Definition
The calibrated stalling speed, or the minimum steady flight speed at which the airplane is controllable, in the landing configuration — meaning gear down, flaps fully extended, power at idle, and at the most forward center of gravity. On the airspeed indicator, VSO is marked by the lower end of the white arc.
Plain English
The slowest speed the airplane can fly in landing configuration — gear down, flaps down, power off — before it stalls. It's the bottom of the white arc on the airspeed indicator.
Context Anchor
Seen in landing, descent, stall, and airspeed indicator discussions; it is often the lower end of the white arc on the airspeed indicator.
Derivation
The 'V' comes from the French 'vitesse,' meaning speed — used throughout aviation for defined performance speeds (V-speeds). The 'S' stands for 'stall.' The 'O' is for the landing configuration, sometimes remembered as 'gear and flaps Out' or as the zero-power, fully-configured state.
Why Pilots Care
Approach speed is normally calculated as 1.3 times VSO; knowing the value ensures adequate stall margin during landing.
Intuition Check
The last character is the letter O, not the number zero.

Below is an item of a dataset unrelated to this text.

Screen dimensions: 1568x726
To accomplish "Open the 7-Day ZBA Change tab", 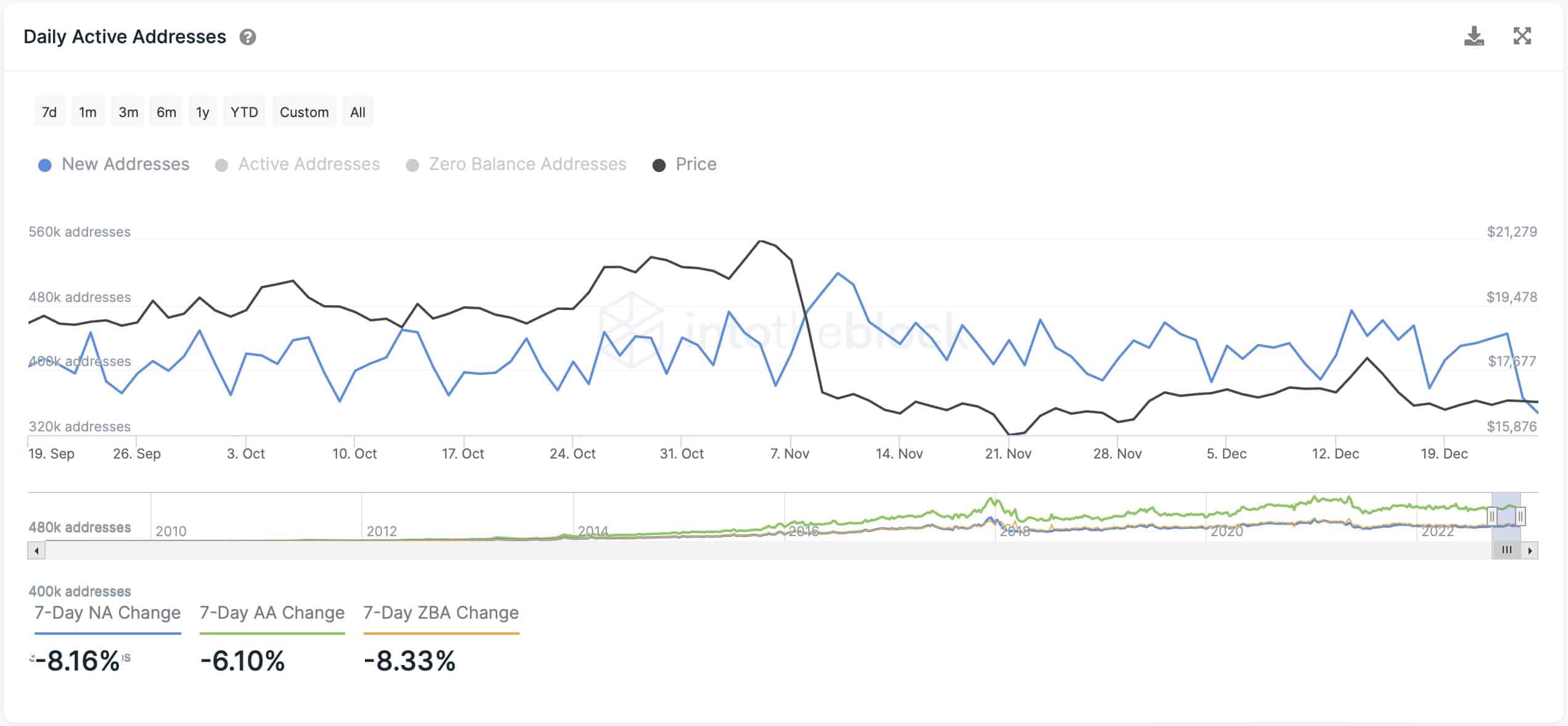I will pos(441,613).
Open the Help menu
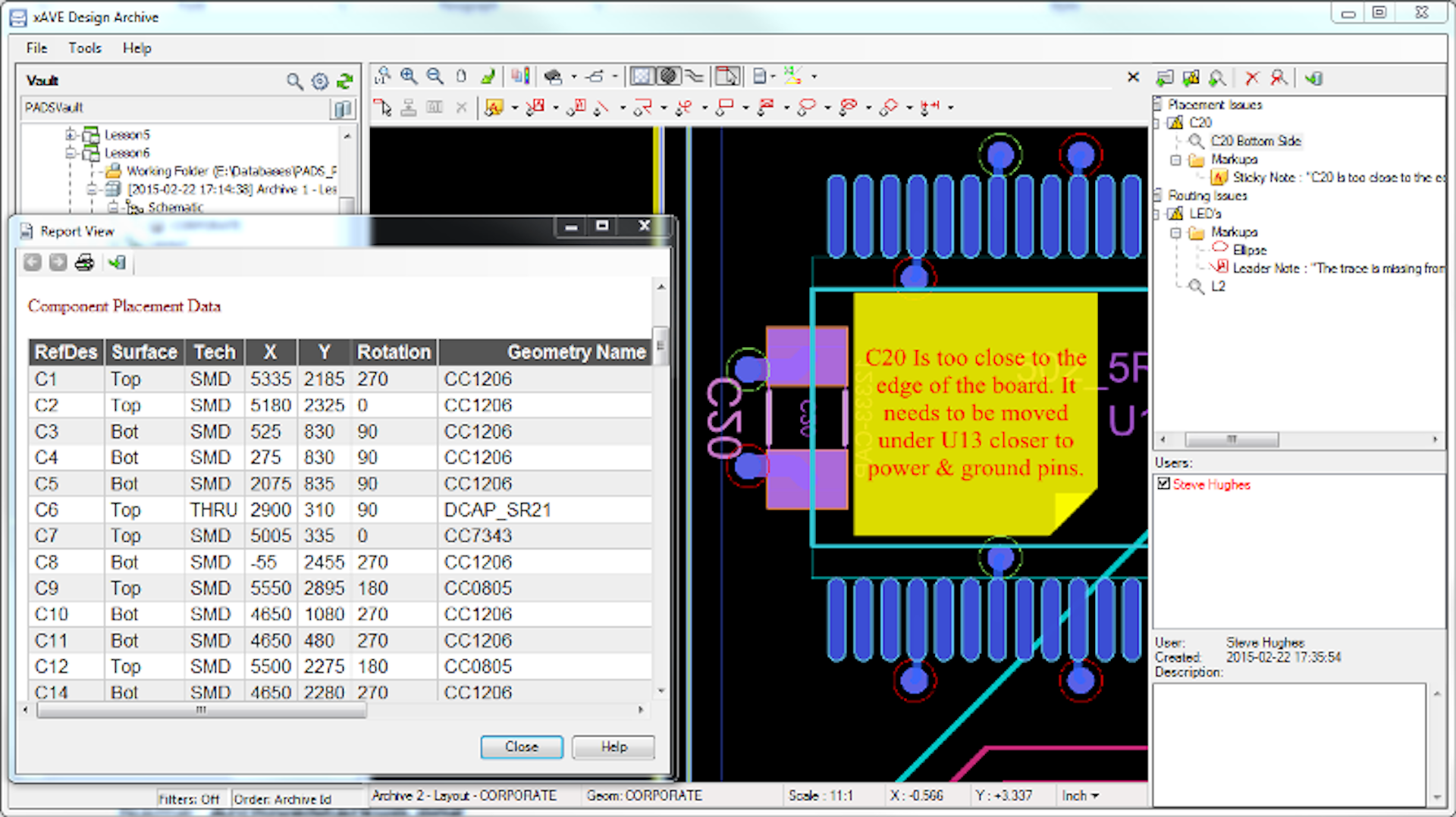 tap(136, 48)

VSO is not an approach speed by itself; normal approach speeds are chosen above it.
Example Sentence 1
The instructor pointed to the lower end of the white arc on the airspeed indicator and said, 'That's VSO — the slowest you can fly in the landing configuration before the wing stalls.'
Example Sentence 2
Landing distance tables in the handbook are based on the published VSO for the airplane.